In the present study, one-third of the participants consumed sweets with their meals every day and consumed tea with sugar daily. There is strong evidence for a significant association between a sugar-laden unhealthy diet and poor oral health [35, 36]. Poor oral health may have an indirect effect on general health by disrupting dietary intake. Oral health problems include edentulism, removable partial dentures that fit poorly, pain or cavities in teeth, and oral disease, all of which may compromise dietary intake by changing food choices [37, 38]. These oral health problems are particularly important among older people, as evidenced by high levels of tooth loss, dental caries, and periodontal disease [39].

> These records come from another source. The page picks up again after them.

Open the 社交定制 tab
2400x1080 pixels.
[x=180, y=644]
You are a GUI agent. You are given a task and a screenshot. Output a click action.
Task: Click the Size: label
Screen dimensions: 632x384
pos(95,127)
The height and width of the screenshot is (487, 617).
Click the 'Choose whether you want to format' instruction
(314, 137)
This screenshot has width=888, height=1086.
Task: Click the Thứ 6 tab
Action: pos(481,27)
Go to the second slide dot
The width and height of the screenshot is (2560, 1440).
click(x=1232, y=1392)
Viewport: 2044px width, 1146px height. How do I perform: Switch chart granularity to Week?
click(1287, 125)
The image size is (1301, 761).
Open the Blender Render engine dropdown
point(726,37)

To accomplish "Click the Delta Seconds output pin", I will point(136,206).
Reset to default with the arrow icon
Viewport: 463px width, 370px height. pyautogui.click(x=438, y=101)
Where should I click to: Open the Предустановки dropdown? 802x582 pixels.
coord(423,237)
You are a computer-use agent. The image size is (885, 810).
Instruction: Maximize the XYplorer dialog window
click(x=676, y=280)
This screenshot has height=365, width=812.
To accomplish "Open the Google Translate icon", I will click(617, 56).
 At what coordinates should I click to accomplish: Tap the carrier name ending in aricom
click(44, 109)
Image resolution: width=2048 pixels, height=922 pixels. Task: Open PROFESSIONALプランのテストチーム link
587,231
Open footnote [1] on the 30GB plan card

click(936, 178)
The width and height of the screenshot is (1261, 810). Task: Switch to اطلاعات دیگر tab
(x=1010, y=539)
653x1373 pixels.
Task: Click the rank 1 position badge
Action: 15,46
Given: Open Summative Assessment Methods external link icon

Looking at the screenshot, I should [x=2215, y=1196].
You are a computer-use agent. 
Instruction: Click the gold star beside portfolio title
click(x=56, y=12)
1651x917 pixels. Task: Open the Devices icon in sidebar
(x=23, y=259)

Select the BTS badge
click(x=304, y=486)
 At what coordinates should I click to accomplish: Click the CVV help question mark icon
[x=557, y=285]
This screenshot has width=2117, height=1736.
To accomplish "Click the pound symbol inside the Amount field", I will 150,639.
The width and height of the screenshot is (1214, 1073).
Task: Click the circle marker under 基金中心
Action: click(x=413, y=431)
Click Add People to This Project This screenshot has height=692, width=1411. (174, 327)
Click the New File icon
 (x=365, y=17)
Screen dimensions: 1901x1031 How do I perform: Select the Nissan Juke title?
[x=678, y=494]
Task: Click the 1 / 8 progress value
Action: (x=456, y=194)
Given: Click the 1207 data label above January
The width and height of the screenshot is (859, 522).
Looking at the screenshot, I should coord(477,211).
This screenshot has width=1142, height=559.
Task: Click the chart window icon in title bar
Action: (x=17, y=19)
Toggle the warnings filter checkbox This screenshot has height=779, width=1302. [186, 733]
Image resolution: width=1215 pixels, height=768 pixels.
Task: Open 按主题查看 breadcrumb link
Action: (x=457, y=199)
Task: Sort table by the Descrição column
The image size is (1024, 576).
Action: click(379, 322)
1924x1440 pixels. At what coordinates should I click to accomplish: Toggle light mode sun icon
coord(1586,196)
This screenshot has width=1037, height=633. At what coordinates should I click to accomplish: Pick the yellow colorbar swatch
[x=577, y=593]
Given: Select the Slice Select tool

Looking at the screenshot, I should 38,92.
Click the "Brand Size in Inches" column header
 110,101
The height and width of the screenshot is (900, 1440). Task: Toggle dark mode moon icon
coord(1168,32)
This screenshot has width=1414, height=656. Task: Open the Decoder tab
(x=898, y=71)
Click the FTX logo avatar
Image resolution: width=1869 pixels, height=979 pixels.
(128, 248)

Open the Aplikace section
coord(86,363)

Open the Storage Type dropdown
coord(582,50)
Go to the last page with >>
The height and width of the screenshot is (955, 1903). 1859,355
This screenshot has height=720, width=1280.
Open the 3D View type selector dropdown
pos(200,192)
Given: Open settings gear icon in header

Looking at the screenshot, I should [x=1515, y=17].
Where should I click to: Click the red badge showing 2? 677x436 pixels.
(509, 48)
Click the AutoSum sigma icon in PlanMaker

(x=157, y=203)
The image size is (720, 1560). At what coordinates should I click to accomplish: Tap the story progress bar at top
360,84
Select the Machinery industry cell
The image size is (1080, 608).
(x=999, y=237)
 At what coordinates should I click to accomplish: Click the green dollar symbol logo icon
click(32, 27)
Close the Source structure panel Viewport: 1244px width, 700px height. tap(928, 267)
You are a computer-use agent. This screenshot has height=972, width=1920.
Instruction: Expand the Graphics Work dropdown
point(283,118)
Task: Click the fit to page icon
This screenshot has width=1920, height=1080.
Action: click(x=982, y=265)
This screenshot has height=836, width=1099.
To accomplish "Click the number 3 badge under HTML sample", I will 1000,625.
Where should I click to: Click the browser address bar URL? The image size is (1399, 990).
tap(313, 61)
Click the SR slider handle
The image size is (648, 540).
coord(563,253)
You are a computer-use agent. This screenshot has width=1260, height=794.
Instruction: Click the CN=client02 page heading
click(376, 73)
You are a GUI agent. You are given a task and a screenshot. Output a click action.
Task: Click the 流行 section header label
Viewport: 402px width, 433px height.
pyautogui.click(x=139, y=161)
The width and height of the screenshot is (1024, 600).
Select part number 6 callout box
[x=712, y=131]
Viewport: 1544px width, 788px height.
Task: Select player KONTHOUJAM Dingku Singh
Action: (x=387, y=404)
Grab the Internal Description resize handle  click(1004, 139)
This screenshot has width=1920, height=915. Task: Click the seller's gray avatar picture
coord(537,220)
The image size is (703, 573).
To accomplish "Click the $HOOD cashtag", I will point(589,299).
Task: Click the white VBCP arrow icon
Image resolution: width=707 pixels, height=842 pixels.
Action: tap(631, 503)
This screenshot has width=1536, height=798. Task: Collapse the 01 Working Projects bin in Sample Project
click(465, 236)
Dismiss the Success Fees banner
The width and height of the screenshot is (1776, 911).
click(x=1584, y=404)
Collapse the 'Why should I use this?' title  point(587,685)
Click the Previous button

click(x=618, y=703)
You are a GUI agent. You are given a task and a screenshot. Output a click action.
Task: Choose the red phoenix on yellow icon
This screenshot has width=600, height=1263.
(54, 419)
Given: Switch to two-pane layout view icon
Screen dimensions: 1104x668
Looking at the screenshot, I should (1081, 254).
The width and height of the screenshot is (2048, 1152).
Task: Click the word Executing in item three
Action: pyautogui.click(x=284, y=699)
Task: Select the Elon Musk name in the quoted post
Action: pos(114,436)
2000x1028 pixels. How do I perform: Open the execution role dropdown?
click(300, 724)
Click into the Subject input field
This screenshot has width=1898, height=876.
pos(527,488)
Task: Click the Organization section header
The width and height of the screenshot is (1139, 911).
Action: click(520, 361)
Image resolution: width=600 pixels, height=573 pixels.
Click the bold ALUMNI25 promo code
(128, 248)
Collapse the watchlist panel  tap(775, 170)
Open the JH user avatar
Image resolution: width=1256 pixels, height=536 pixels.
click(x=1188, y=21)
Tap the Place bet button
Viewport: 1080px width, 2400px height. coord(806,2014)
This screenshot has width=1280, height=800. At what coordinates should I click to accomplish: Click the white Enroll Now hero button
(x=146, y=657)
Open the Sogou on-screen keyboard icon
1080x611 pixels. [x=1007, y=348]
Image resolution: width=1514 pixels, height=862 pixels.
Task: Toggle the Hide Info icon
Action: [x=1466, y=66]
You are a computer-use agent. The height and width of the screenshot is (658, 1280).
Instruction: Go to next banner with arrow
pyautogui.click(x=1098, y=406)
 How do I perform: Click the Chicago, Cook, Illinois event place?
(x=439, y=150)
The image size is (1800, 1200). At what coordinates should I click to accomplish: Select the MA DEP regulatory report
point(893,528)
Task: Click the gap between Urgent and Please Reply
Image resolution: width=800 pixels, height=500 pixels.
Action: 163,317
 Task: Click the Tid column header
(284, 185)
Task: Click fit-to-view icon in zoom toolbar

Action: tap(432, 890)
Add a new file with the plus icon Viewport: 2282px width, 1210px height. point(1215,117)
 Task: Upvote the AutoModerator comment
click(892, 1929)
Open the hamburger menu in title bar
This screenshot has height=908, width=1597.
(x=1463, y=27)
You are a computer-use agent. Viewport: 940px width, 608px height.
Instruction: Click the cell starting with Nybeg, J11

Most studies on oral hygiene have focused on specific populations, such as children [14] or pregnant women [40, 41], or have been conducted in oral health care centers and used convenience samples [42]. The present study adds to the literature by focusing on a large representative sample of the Iranian population. Nevertheless, the study has some limitations. First, it can be assumed that there is some selection bias, as not all eligible participants may have been at home during the interview visits. Second, only citizen of Tabriz were included in this study. Although the population of Tabriz is similar to that of other Iranian big cities where HCCs are present, it might be interesting for future studies to also focus on rural areas of Iran. Third, this study relied on self-reported oral health. Self-reports represent only the impressions of participants and are subject to response distortions (e.g., extreme or central tendency responses or socially desirable responses) [43]. A more appropriate way to measure the dependent and independent variables would have been through observations or reports by independent evaluators. It might be interesting for future studies to combine self-reports with official dental records. Furthermore, including participants from different social classes would enhance the applicability of the findings to the general population.